Triangular flammability diagram for the new oil–vapour mixture at 25 °C.

Figure 4
figure 4

Triangular flammability diagram for the used oil–vapour mixture at 25 °C.

To prevent a flammable mixture from forming, the temperature at which the vapour mixture would become flammable was predicted. First, the LFL and UFL were calculated at a temperature other than 25 °C using Eqs. 13 and 14, respectively. These equations require the heat of combustion for each component in the two samples. For most of the components, this value could be obtained from various resources32,44,45,46. Values that were not available from these references were obtained using Hess’s law of constant heat summation.
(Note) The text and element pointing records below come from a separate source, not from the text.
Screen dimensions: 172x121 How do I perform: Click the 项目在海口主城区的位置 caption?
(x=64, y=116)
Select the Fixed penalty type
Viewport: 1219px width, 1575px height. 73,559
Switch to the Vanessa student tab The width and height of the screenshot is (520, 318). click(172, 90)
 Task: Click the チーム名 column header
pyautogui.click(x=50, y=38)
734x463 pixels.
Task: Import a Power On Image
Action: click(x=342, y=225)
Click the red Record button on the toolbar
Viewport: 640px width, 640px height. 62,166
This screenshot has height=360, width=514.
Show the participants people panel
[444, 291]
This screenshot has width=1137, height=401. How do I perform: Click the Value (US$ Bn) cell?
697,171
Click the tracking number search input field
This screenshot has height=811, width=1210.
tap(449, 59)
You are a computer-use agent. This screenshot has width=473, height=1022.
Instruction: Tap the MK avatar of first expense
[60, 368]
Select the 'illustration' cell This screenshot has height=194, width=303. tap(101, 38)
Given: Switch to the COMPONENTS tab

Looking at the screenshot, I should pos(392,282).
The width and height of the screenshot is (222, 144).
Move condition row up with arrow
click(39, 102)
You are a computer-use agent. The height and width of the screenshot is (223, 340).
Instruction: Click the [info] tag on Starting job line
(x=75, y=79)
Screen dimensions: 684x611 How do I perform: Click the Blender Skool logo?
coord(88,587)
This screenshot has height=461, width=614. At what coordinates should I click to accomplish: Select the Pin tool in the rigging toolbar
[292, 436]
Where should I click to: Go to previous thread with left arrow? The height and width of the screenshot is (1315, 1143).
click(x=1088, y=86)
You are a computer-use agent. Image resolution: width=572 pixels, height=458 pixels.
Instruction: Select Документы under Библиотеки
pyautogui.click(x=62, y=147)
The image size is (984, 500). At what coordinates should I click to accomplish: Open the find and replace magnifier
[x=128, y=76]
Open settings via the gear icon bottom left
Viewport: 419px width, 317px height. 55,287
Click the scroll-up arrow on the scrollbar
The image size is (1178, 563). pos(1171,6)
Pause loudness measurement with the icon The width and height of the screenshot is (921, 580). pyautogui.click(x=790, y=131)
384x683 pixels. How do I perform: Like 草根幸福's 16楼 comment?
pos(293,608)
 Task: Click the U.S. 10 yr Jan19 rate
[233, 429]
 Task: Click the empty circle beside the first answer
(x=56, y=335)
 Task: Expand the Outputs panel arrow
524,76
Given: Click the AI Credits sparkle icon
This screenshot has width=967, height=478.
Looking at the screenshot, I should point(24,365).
The second step was to calculate the vapour pressure for each component at the new temperature.

The vapour pressures of the components of the two samples were calculated using the Antoine equation, and are presented in Tables S3 and S4. The constants for the Antoine equation were obtained from various resources47,48. Finally, the flammability diagram was drawn to determine the temperature at which the vapour mixture would become flammable. Table S5 presents the detailed calculations for the new oil sample. As indicated by this table and Fig. 5, this mixture is flammable at 77 °C. This ignitable (flammable) mixture could be ignited if mixed with air in the presence of a source of ignition such as a static electricity discharge, flame, electrical arc, or similar. The same procedure was followed to determine the temperature at which the used oil sample could produce a flammable mixture; Table S6 presents the detailed calculations. As indicated in this table and in Fig. 6, the mixture would become flammable at 115 °C.

Figure 5
figure 5

Triangular flammability diagram of the new oil vapour mixture at 70 °C.

Figure 6
figure 6

Triangular flammability diagram of the used oil vapour mixture at 115 °C.


In electrical substations, accidents are often caused by more than one contributing factor, such as design defects, sudden power surges, winding failures, insulation oil leaks, and the formation of ignitable mixtures. In this study, the risk of fire and explosion accidents in electrical substations was investigated. New and used mineral oil were collected from an electrical substation in Riyadh, and their compositions were determined using GC–MS. The GC–MS analysis revealed that the majority of the components of the two samples were alkanes, alkenes, and alkynes. Using the GC–MS results, the flammability limits of the mixtures were predicted at 25 °C and their flammability diagrams were constructed; the diagrams indicated that the vapour mixtures of the two samples were not flammable at 25 °C. A further investigation was performed to identify the temperature at which each vapour mixture would become flammable. The results revealed that the vapour mixtures of the new and used oil would become flammable at 77 and 115 °C, respectively.

The findings of this study provide a useful assessment of the temperatures at which flammable mixtures will be formed. They could assist in the prediction of fires and explosions in electrical substations.